Dataset entries:
---*---
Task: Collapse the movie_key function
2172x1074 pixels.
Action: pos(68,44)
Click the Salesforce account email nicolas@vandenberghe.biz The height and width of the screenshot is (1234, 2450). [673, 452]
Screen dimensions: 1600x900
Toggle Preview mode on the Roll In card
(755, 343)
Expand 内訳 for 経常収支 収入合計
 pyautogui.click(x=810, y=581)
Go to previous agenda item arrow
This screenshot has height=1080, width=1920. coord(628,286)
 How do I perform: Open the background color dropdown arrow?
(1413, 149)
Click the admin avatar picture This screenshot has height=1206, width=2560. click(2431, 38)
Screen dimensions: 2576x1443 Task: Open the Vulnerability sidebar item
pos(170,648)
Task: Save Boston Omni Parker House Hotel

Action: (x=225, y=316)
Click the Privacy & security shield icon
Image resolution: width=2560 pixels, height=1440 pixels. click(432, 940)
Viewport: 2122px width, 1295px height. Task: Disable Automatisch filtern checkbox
---*---
EXERCISE PROMPT: Retype exactly the line with "Toggle Preview mode on the Roll In card" and each line after it until the records end, and include no other line.

SOLVED PROBLEM:
Toggle Preview mode on the Roll In card
(755, 343)
Expand 内訳 for 経常収支 収入合計
 pyautogui.click(x=810, y=581)
Go to previous agenda item arrow
This screenshot has height=1080, width=1920. coord(628,286)
 How do I perform: Open the background color dropdown arrow?
(1413, 149)
Click the admin avatar picture This screenshot has height=1206, width=2560. click(2431, 38)
Screen dimensions: 2576x1443 Task: Open the Vulnerability sidebar item
pos(170,648)
Task: Save Boston Omni Parker House Hotel

Action: (x=225, y=316)
Click the Privacy & security shield icon
Image resolution: width=2560 pixels, height=1440 pixels. click(432, 940)
Viewport: 2122px width, 1295px height. Task: Disable Automatisch filtern checkbox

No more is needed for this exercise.